If you think this may have skewed the keyword searching of scientific databases a little, you would be right. But, not quite so much as my recent search for the latest developments in NMR spectroscopy itself, when I got a hit on scientific research into cigarette smoking that apparently used NMR and so would be perfect for my NMR column on the web. I quickly scanned the paper, and yes it looked fine, plenty of references to NMR and a hot topic, tobacco and alcohol abuse. I began to dig in to the research, but quickly realized that the NMR to which the team was referring was not any kind of spectroscopy at all, but simply nicotine metabolite ratio.

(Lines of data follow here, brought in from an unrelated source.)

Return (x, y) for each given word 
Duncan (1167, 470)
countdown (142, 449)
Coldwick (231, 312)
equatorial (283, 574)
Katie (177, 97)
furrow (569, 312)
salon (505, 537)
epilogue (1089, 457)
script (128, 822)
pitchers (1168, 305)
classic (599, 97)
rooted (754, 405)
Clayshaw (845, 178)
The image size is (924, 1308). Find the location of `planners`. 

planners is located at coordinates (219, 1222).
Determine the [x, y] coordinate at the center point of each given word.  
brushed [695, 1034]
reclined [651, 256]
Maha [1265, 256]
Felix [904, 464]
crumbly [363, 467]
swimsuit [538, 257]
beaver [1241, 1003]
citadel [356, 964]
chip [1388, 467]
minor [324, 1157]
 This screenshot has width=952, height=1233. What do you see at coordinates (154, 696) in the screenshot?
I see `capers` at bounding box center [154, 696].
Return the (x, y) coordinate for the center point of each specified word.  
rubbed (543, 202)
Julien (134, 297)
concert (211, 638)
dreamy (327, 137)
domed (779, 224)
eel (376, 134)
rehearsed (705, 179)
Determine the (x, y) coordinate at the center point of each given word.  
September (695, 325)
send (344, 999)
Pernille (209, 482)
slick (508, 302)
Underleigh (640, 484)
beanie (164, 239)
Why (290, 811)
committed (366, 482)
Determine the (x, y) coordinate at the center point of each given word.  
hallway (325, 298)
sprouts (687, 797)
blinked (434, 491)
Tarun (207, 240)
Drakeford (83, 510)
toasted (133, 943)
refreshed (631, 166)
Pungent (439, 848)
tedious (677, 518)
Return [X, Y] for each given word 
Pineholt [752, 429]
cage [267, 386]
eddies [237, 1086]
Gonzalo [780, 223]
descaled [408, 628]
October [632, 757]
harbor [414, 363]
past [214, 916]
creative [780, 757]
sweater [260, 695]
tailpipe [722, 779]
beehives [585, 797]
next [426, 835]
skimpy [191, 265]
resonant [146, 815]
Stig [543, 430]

Imagine my disappointment. I contacted the researchers, ever hopeful, just in case there was a spectroscopic connection. There was none. This was purely a clinical study, although they did use one analytical tool an alcohol breathalyser to check that the volunteers in the study were abstemious.
A quick web search revealed far more spectroscopy references for the abbreviation, NMR, and very, very few for the nicotinic ratio. A scan of PubMed revealed a few papers mentioning the latter. However, one thing I noticed is that those papers also seemed to have invented some other low-grade abbreviations that are mentioned nowhere else…but overlap with more familiar abbreviations in other fields. Abbreviations should be defined on first mention in a paper or article, regardless. That’s basic stuff.
Anyway, it’s time for a moratorium on anachronistic acronyms. Before a paper ever passes must with referees, any abbreviations should be automatically checked against the Yearly Enervated Great Acronym Databases (YEGADS) and edited out if they overlap with any common terms. Of course, given the 1980s personal transporter invented by Sir Clive Sinclair, the C5, I might, under that regime, have to find a new name for my band…as would Peugeot with their C5 cars!!!